Project Nebula

Description

This repository is part of the Nebula: Self-Attention for Dynamic Malware Analysis publication.
Pre-print available on arxiv.

Repository Structure

All Nebula and alternative dynamic malware analysis models are under nebula/models directory.
Examples of usage are under scripts/ directory.
Code related to extracting emualtion traces from raw PE samples is under emulation/.

Datasets

Dataset used for experiments and pretraining downloadable from huggingface.co/datasets/dtrizna/quovadis-speakeasy.

Additionally, while not used in this project directly, EMBER feature vectors for the same malware samples are available on huggingface as well: huggingface.co/datasets/dtrizna/quovadis-ember.

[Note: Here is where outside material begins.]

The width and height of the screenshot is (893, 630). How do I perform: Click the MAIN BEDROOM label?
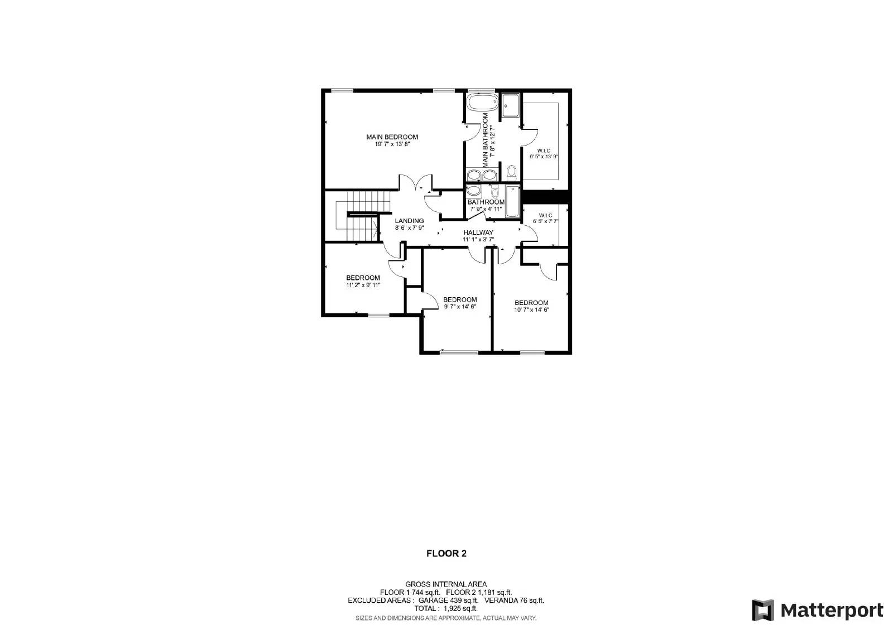click(392, 137)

This should allow to perform research on static and dynamic detection methodology cross-analyses.

Important: Dataset Structure and Entry Points

The Speakeasy emulator captures execution across multiple entry points per sample:

module_entry: The main executable entry point
thread: Any threads spawned during emulation

The HuggingFace dataset stores each entry point as a separate row. This means:

A sample spawning 100 threads = 101 rows in the dataset
Each row has ep_type field indicating its type

Approach	Behavior
`Nebula` class (recommended)	Automatically aggregates all entry points into single prediction
Direct dataset loading	Each entry point treated separately - must aggregate manually

For correct per-sample predictions when loading dataset directly:

from datasets import load_dataset

dataset = load_dataset("dtrizna/quovadis-speakeasy")

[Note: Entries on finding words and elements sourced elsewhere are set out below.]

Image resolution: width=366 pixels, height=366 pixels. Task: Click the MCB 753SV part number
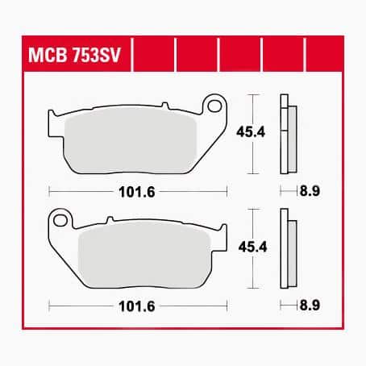pos(74,55)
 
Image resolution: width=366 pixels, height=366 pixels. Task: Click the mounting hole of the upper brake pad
pos(214,106)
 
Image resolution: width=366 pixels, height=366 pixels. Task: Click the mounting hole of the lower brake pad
pos(60,221)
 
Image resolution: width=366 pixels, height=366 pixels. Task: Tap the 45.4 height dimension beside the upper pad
pos(251,132)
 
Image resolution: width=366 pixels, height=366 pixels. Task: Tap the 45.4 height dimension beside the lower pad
pos(252,247)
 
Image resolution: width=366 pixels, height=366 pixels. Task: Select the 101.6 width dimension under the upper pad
pos(137,192)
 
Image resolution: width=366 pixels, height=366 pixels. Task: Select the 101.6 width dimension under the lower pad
pos(137,306)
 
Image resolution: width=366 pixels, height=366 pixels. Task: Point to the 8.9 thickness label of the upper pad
pos(310,191)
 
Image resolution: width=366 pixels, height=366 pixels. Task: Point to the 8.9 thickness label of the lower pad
pos(310,306)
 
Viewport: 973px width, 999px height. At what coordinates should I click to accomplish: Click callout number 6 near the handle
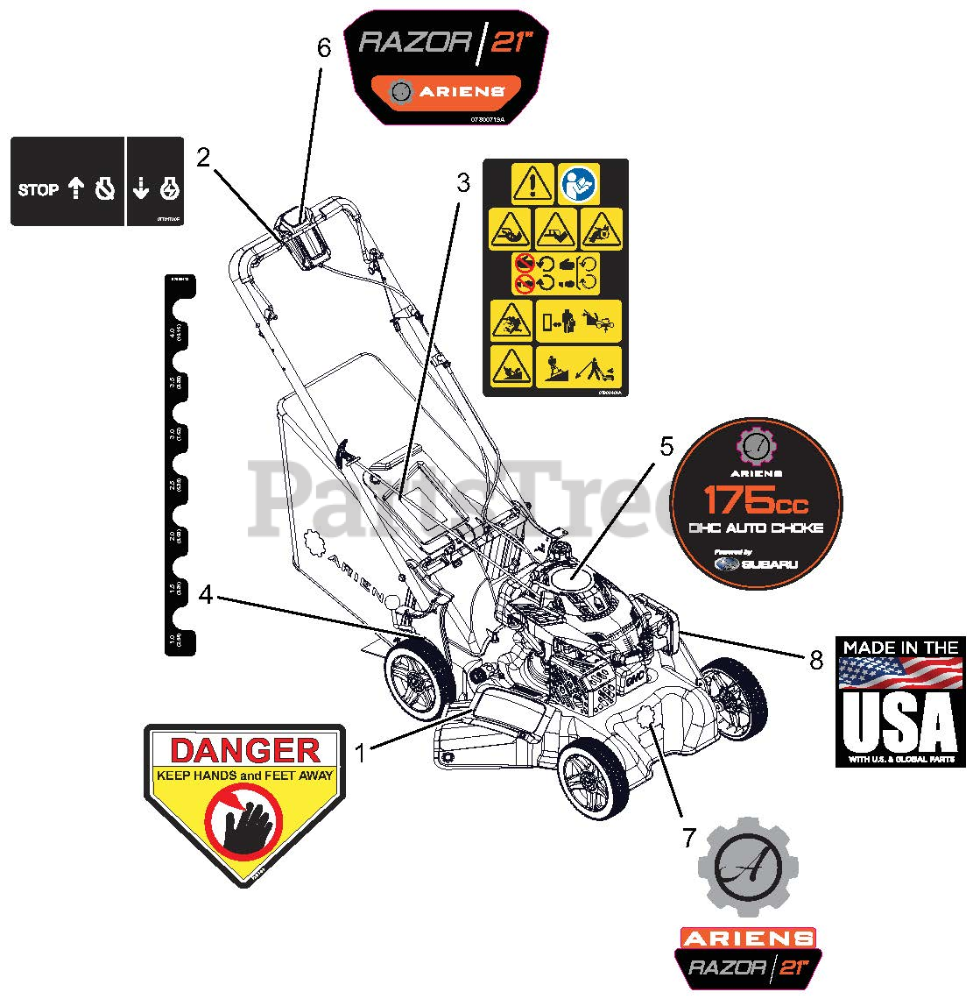tap(324, 48)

# Option 1: Use only module_entry rows (ignores thread behavior)
module_entries = [row for row in dataset if row['ep_type'] == 'module_entry']

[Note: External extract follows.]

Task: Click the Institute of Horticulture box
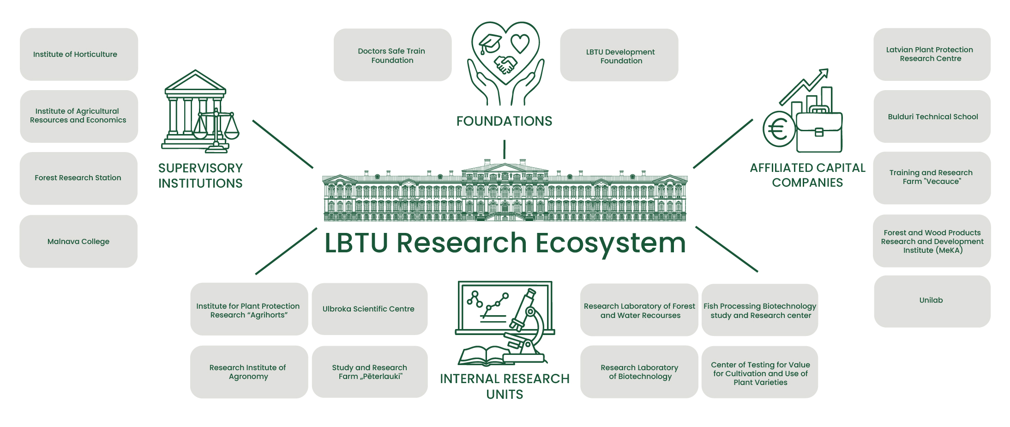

# Option 2: Group by sample using filename from API args, then aggregate

Alternatively, use raw JSON reports with PEDynamicFeatureExtractor.filter_and_normalize_report() which concatenates all entry points into a single representation.

Citation

If you find this code or data valuable, please cite us:

@ARTICLE{10551436,
  author={Trizna, Dmitrijs and Demetrio, Luca and Biggio, Battista and Roli, Fabio},
  journal={IEEE Transactions on Information Forensics and Security}, 
  title={Nebula: Self-Attention for Dynamic Malware Analysis}, 
  year={2024},
  volume={19},
  number={},
  pages={6155-6167},
  keywords={Malware;Feature extraction;Data models;Analytical models;Long short term memory;Task analysis;Encoding;Malware;transformers;dynamic analysis;convolutional neural networks},
  doi={10.1109/TIFS.2024.3409083}}


@inproceedings{10.1145/3560830.3563726,
author = {Trizna, Dmitrijs},
title = {Quo Vadis: Hybrid Machine Learning Meta-Model Based on Contextual and Behavioral Malware Representations},
year = {2022},
isbn = {9781450398800},
publisher = {Association for Computing Machinery},
address = {New York, NY, USA},
url = {https://doi.org/10.1145/3560830.3563726},
doi = {10.1145/3560830.3563726},
booktitle = {Proceedings of the 15th ACM Workshop on Artificial Intelligence and Security},
pages = {127–136},
numpages = {10},
keywords = {reverse engineering, neural networks, malware, emulation, convolutions},
location = {Los Angeles, CA, USA},
series = {AISec'22}
}

Installation

Model code and Nebula pretrained objects are available as pip package:

pip install git+https://github.com/dtrizna/nebula

Usage Example

from nebula import Nebula

# 0. MODEL SETUP
nebula = Nebula(
    vocab_size = 50000, # pre-trained only for 50k
    seq_len = 512, # pre-trained only for 512
    tokenizer = "bpe" # supports: ["bpe", "whitespace"],
)

# 1. EMULATE IT: SKIP IF YOU HAVE JSON REPORTS ALREADY
pe = r"C:\Windows\System32\calc.exe"
report = nebula.dynamic_analysis_pe_file(pe)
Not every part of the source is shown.